The situation is set to change over the coming year thanks to a new technology called called P-OLED (plastic-organic light emitting diode).
P-OLED works by sandwiching a layer of organic material, which lights up on receiving an electrical charge, between two sheets of plastic. Along with the organic material, there’s a thin grid made up of a transparent material that conducts electricity (known as an active matrix) that can deliver a charge to each individual pixel.
Unlike LCD displays, which require a backlight, all of the light is generated by the organic material, meaning P-OLED displays are thinner as well. It is also thinner than glass AMOLED displays.
LG Display, one of the top three display manufacturers worldwide alongside Japan Display (Sony, Toshiba and Hitachi) and Samsung, says we should expect to see bendable tablets next year, with rollable TVs and foldable laptops screens in 2017.
6. Rise of the Chinese tech giants
This last one is not so much a new technology, per se, as it is a potential tectonic shift in the tech industry landscape.
During 2014, Xiaomi overtook Apple as China’s second-largest smartphone maker and – according to some figures – overtook Samsung as its largest. By the end of the year, it was the world’s third largest smartphone maker by volume, trailing only Samsung and Apple.

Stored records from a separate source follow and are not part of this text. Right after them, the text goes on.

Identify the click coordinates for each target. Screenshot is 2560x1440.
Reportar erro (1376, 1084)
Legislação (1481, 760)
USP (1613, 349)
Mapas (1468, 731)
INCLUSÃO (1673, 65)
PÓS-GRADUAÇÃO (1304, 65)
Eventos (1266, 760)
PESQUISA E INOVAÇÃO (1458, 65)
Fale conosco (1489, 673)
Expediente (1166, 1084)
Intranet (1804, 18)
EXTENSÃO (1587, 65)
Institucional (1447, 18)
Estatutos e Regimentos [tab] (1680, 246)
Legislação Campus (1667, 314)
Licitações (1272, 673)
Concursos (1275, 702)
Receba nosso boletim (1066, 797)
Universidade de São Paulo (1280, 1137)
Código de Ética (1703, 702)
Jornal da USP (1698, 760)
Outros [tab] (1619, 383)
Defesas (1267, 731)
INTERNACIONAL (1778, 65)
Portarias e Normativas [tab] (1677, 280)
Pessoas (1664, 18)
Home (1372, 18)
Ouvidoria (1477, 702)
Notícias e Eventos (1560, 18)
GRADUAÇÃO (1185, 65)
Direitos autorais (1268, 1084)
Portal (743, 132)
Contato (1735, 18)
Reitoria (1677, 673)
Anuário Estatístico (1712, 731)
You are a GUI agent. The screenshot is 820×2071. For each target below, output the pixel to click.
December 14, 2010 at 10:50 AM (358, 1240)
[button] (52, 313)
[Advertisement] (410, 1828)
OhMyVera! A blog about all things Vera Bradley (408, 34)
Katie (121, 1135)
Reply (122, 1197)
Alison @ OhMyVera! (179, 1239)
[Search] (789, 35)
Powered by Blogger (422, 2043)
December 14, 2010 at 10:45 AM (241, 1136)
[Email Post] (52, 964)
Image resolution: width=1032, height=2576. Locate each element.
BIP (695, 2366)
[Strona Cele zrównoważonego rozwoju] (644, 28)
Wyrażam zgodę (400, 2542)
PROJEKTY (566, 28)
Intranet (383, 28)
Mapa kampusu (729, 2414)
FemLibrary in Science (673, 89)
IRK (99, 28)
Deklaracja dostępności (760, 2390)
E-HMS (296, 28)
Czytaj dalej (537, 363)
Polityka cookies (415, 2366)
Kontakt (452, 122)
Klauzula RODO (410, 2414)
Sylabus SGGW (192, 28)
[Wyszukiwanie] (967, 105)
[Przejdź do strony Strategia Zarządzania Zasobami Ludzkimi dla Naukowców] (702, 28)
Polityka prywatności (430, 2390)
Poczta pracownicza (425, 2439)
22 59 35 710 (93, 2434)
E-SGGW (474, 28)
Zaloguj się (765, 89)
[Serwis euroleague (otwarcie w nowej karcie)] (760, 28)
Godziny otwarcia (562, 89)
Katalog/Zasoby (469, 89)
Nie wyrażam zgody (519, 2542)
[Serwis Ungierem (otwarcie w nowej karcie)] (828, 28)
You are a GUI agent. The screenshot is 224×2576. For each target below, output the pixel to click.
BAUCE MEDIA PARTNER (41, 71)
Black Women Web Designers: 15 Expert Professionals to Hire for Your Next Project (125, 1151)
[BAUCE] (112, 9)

But while Xiaomi attracted most of the attention, it’s far from the only Chinese electronics maker set to make an impact over the coming years.
Lenovo became the world’s largest PC maker by buying IBM’s PC division in 2005, and has recently completed its purchase of Motorola from Google. Huawei, the world’s largest telecommunications equipment maker, is also making its consumer electronics play. In their shadows are a range of other brands, such as Coolpad and ZTE.
But it’s not just device makers that are having an impact. Look no further than the record-setting $US231.4 billion ($A258.8 billion) IPO of Chinese e-commerce giant Alibaba.
From health tech to mobile payments, there are a range of technologies that will potentially have a big impact on Australian small businesses over the next year.
But perhaps the most important thing for businesses will be to make sure your consumers have a seamless digital experience across all of them.